» EXTRAIT FOURNI:

-=-=-

Reportage
Un tri sévère accorde une seconde vie aux vêtements qui la méritent

Chaque mois jusqu’à l’été, nous partons à la découverte des principales filières de recyclage du pays. Pour ce cinquième épisode, on se penche sur la collecte des textiles et des chaussures usagés.

Un tri sévère accorde une seconde vie aux vêtements qui la méritent

Trop petites, démodées, en déshérence ou mal-aimées, nos anciennes fringues entament généralement leur vie d’après de la même façon: emballées dans un sac plastique aux couleurs de Texaid. «En 1973, six œuvres d’entraide de renom (ndlr: Croix-Rouge Suisse, Secours suisse d’hiver, Solidar Suisse, Caritas Suisse, Kolping Suisse et Entraide protestante suisse EPER) se sont réunies pour coordonner et optimiser leur collecte de vêtements usagés. Avec un partenaire privé, elles ont fondé cinq ans plus tard la société Texaid, chargée de récupérer, de trier et de valoriser les textiles de manière professionnelle», explique Jana Mikulasch, collaboratrice de l’entreprise. Durant l’après-guerre, des collectes avaient commencé à être organisées dans le cadre du secours en cas de catastrophe naturelle, «mais avec l’augmentation des quantités récoltées, il était devenu nécessaire d’investir dans le processus de tri et le recyclage écologique.»

 

Un réseau dense
Petit à petit, la société a ainsi mis en place un vaste réseau de points de collecte. On trouve désormais plus de 4500 emplacements où l’on peut déposer les fameux sacs, soit 6200 conteneurs. Et depuis quelques années, des magasins de mode partenaires jouent le même rôle, récompensant les consommateurs recycleurs d’un bon d’achat. Aujourd’hui, «le groupe Texaid collecte environ 80 000 tonnes de textiles et de chaussures par an», précise Jana Mikulasch.

-=-=-

» JEU DE DONNÉES:

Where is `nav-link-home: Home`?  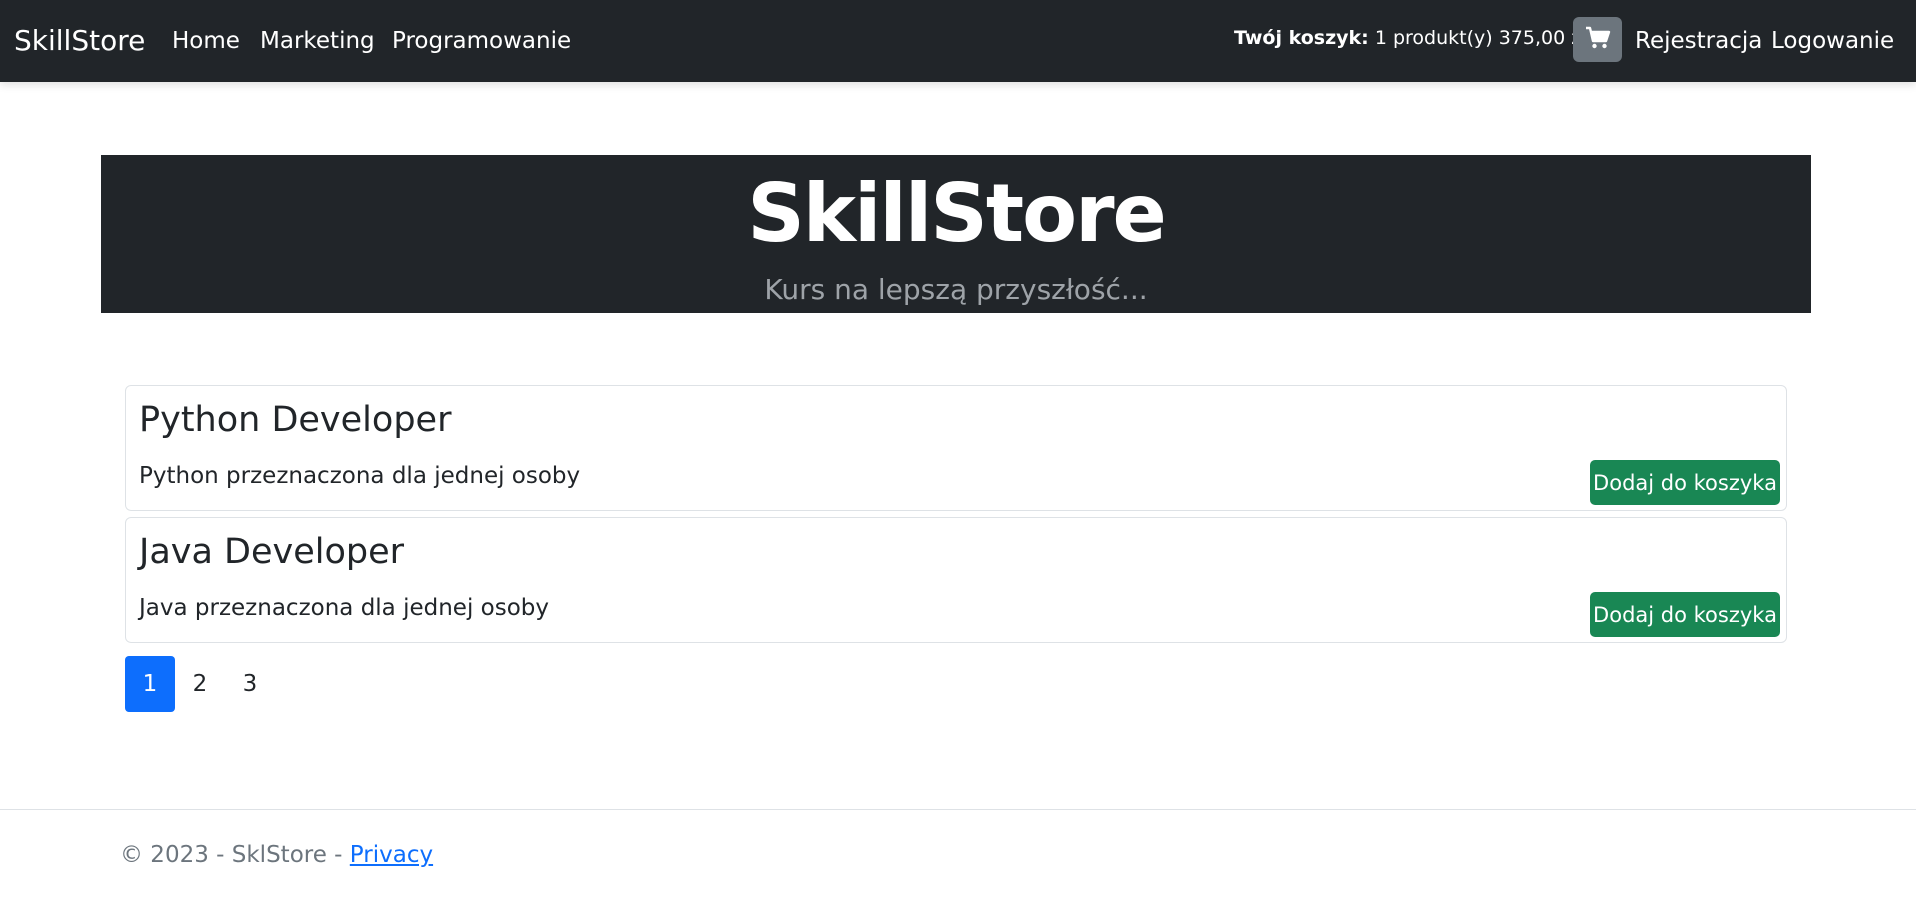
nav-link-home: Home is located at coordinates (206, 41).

-=-=-

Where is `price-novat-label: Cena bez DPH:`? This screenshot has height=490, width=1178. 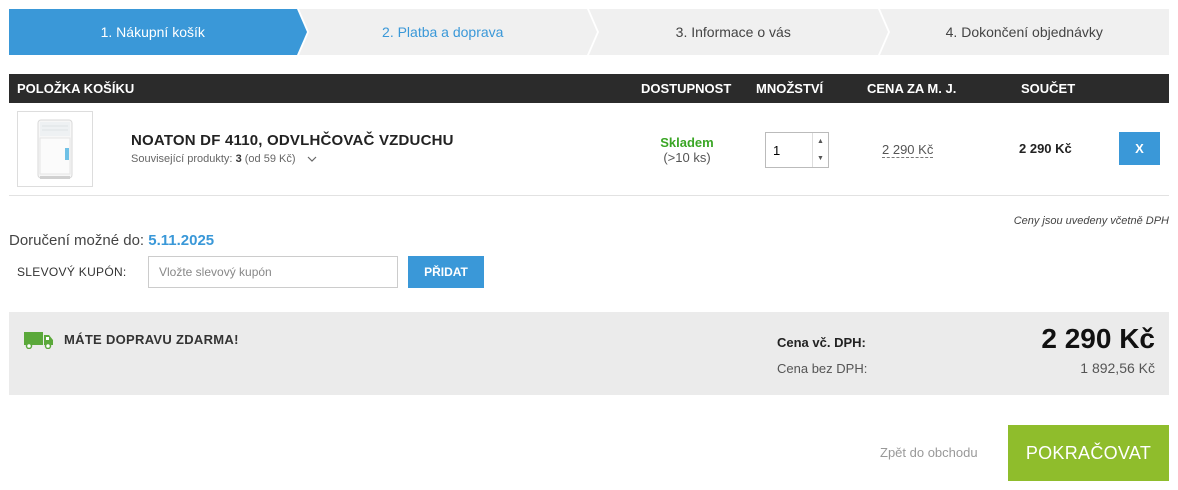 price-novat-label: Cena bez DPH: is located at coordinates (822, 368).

-=-=-

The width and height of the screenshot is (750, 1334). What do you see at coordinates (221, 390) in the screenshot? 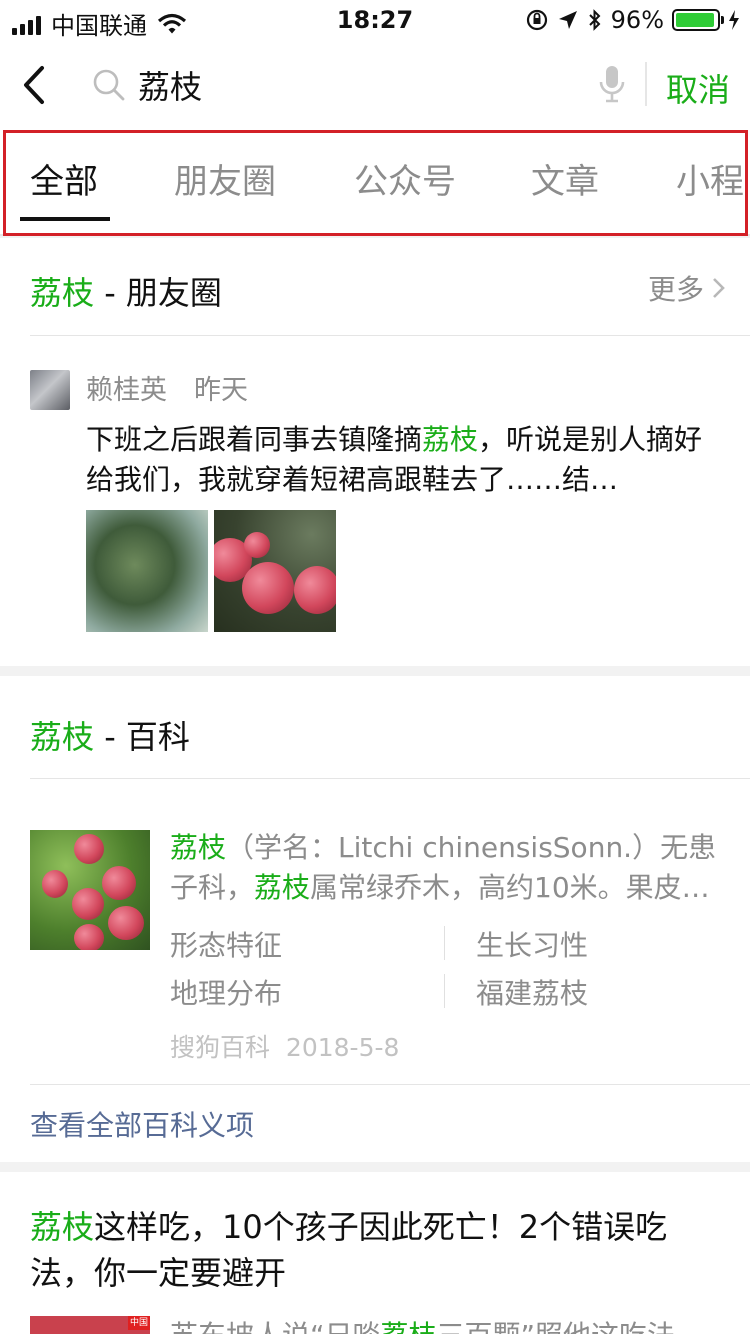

-=-=-

» MISE EN PRATIQUE:
• A. Reprenez mot pour mot le passage du reportage sur le recyclage des textiles qui va de « Un réseau dense » à « précise Jana Mikulasch. ».
• B. D'après le reportage sur le recyclage des textiles, quelle quantité de textiles et de chaussures le groupe Texaid collecte-t-il chaque année ?

» RÉPONSES DANS L'ORDRE:
• A.
Un réseau dense
Petit à petit, la société a ainsi mis en place un vaste réseau de points de collecte. On trouve désormais plus de 4500 emplacements où l’on peut déposer les fameux sacs, soit 6200 conteneurs. Et depuis quelques années, des magasins de mode partenaires jouent le même rôle, récompensant les consommateurs recycleurs d’un bon d’achat. Aujourd’hui, «le groupe Texaid collecte environ 80 000 tonnes de textiles et de chaussures par an», précise Jana Mikulasch.

• B. Environ 80 000 tonnes par an.